The Canarsie-born Senter was the son of Italian immigrants who had anglicized their original family name of Sente.
He and another crew member, longtime pal Joseph Testa, spent so much time in their boss DeMeo’s gin-mill hangout that they became known as the Gemini Twins.
“Gemini Lounge everybody knew was a house of horrors, don’t go in there, you might not come out,” recalled Curtis Sliwa, founder of the Guardian Angels, who grew up playing stickball with Senter in Canarsie.
He and another crew member, longtime pal Joseph Testa, spent so much time in their boss DeMeo’s gin-mill hangout that they became known as the Gemini Twins.
The future killer was widely known around the neighborhood as a hothead.
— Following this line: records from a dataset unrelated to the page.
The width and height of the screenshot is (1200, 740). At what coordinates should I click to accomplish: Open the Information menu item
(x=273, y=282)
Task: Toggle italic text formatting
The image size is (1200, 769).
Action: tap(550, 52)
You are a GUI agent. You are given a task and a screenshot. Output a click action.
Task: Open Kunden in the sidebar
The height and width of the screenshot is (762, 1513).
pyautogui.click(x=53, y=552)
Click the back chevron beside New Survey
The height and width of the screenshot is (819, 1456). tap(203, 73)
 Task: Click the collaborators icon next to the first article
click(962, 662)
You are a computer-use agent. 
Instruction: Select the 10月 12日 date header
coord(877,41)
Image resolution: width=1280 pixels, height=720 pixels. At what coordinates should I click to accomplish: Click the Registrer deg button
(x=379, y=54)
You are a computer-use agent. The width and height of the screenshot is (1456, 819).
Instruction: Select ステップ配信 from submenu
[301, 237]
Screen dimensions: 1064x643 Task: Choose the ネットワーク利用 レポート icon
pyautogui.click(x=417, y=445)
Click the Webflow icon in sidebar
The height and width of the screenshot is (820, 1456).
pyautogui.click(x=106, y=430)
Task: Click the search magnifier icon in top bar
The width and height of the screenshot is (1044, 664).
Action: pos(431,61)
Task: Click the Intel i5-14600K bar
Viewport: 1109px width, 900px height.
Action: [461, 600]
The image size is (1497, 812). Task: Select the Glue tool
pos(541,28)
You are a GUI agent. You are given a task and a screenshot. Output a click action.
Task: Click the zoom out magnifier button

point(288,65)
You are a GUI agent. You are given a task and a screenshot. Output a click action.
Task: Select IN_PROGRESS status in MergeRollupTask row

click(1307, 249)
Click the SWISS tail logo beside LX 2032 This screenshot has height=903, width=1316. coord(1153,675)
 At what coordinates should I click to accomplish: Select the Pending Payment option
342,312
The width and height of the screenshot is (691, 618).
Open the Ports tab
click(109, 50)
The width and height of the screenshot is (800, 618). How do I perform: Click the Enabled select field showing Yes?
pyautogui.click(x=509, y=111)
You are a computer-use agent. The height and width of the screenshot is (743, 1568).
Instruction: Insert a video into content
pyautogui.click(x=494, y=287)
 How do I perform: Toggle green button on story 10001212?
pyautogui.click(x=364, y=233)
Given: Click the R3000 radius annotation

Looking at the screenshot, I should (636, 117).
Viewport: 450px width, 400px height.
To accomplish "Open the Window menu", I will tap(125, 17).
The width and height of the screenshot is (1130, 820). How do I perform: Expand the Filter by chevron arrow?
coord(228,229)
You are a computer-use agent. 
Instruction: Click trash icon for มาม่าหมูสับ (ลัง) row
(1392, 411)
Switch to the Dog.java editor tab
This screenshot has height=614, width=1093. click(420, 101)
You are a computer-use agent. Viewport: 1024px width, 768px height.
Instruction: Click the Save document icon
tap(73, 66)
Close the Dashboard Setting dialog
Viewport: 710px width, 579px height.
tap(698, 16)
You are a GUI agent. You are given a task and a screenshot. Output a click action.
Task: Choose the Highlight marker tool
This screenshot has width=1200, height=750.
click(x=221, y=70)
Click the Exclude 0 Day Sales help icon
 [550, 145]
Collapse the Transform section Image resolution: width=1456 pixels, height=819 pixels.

“He truly could flip the script — he could be having a conversation with you, and then all of a sudden one little thing would set him off,” Sliwa said. “Oftentimes Joey Testa would have to calm him down.”
DeMeo, who worked as a butcher’s apprentice before launching his criminal career, used his early training to devise a grisly murder procedure — later dubbed “the Gemini Method” — that Senter and the others gleefully followed.
Former gang member Dominick Mantigilio testified in Senter’s trial that those targeted for death would first be lured to an apartment-turned-abbatoir next to the Gemini Lounge that had been rented by mobster Joseph “Dracula” Guglielmo.
“When the [victim] would walk in, somebody would shoot him in the head with a silencer,” Mantigilio told the court. “Somebody would wrap a towel around to stop the blood and somebody would stab him in the heart to stop the blood from pumping.”
Crew members — often clad only in their underwear, to avoid staining their clothes — would drag the corpse into the shower and let it bleed out, like a hog in a slaughterhouse.
Then they would “pull him out, put him on a pool liner in the living room, take him apart, and package him,” Mantigilio said matter-of-factly.